God owes me nothing and He’s already given me a knack for writing, a uniquely female voice in an industry flooded with clever male writers. Instead of rooting for undiscovered musicians, delving into the deeper side of those I respect, and writing openly honest reviews, I got caught up in how many hits I was getting and how many comments people were leaving and what feedback I got from publicists about my work. It’s a miserable way to write and it’s really not me. I don’t want to be a people pleaser, but rather a person who is honoring God with my work. Maybe some of my work honored God; however, my heart was far from Him.
The end of a year and the precipice of a new year is the perfect time to review what works and what didn’t work, to change, and get a fresh start. While I don’t usually make New Year’s resolutions (because I break them three days after making them), this year I have you, my readers, to hold me accountable.
Here are my 2011 resolutions for Backseat Writer::
- To write fair and honest reviews of the material I receive from publicists. Let’s face it, I want to be nice and make everyone happy. I want to serve you, the reader. Nothing is worse than reading a positive review about a book or album that’s an absolute mess.
- To be discerning in the material and people I interview. I don’t want to just go for stats, but to write about people and music and books I find appealing. I’m tired of trudging through mediocre material. In the end, I just end up getting more mediocre material to review.
- To be more open about my own struggles. I feel like I really connect with you when I’m personal and open. This is the crux of my writing, where I really shine, but I’ve kept myself so closed. Pray for me as I relate my struggles to you so that we can both grow.
- To be keep God on the forefront. This doesn’t mean that everything I review is going to be marketed to Christians. Rather, I want to remember that what I do is for His glory, not my own. I don’t write to make publicists happy or get free materials, but to glorify God with this talent He has given me.

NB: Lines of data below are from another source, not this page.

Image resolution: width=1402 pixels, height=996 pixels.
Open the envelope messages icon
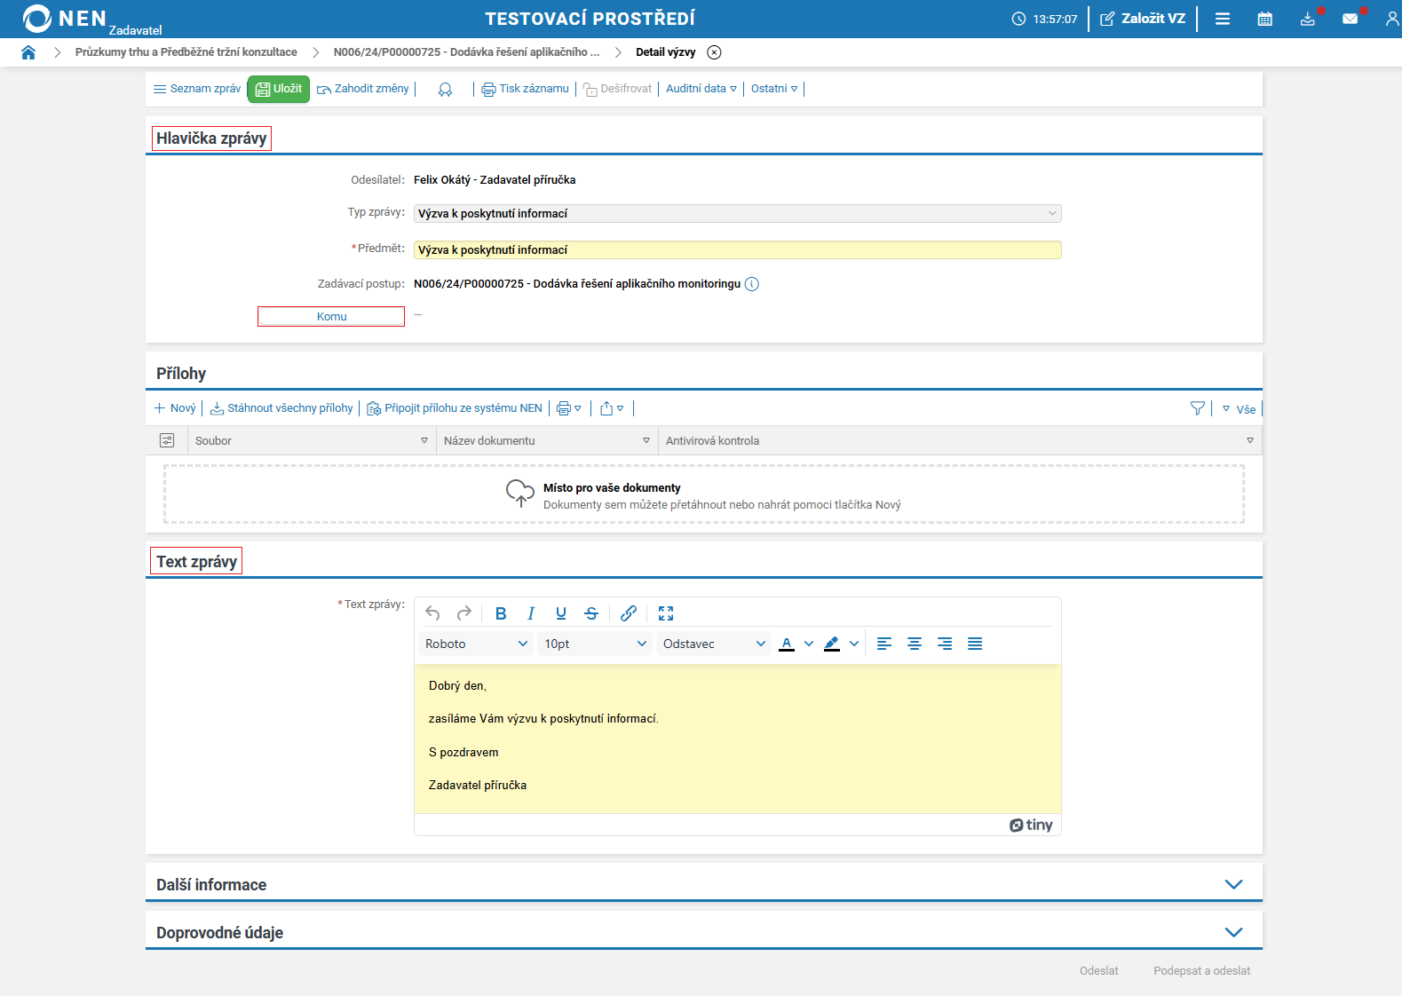(1350, 19)
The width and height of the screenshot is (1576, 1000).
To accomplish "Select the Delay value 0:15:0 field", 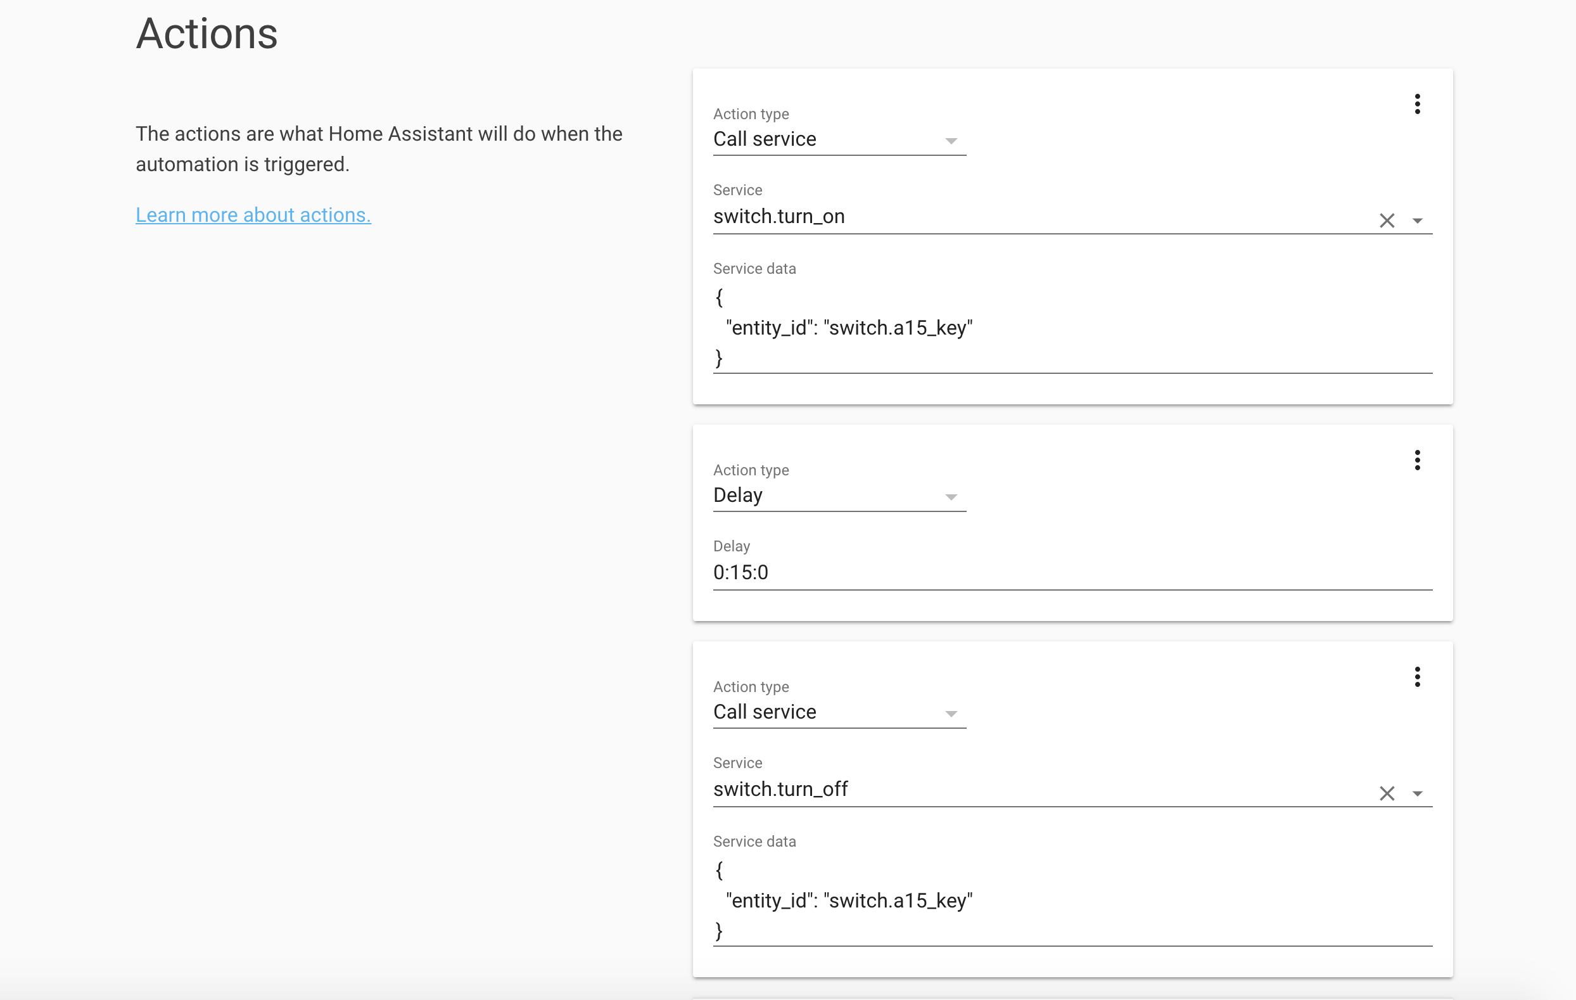I will (742, 572).
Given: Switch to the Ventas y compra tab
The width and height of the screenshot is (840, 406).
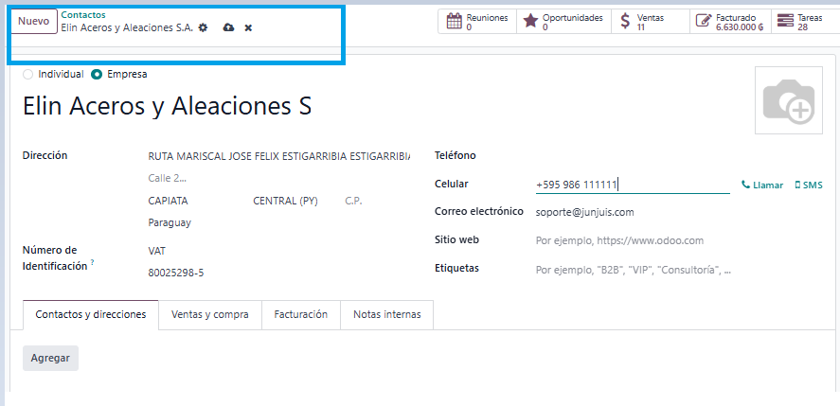Looking at the screenshot, I should [x=209, y=314].
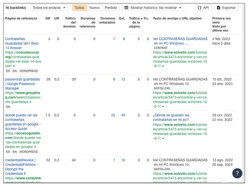
Task: Select the Todos filter tab
Action: tap(79, 7)
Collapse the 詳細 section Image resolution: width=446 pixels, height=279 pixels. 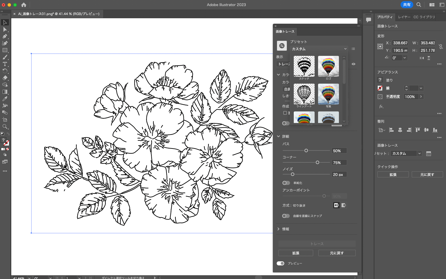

- To never, never, never, never give up. When my illness overtakes me, my posts may slow down, but I won’t give up. I won’t give in. I will still write as long as God allows. However, sometimes I just need a break…and I will take that break when necessary.
My resolutions may seem like simplistic no brainers, but they are very important to me. I need a renewed focus for Backseat Writer in 2011. I also want to be accountable to you because you have faithfully come back to my site time and again. Without you, there would be no one to read my writings. A writer with no readers—well, that’s a sad circumstance indeed.
Thank you for all your support over the years and for joining me for a brand new year of fun in 2011.
*Note: This is a pre-scheduled post. Technically, I’m still on holiday break. I’ll be checking, but new material won’t me up for a week or two.*
So, what do you think? Making any resolutions of your own?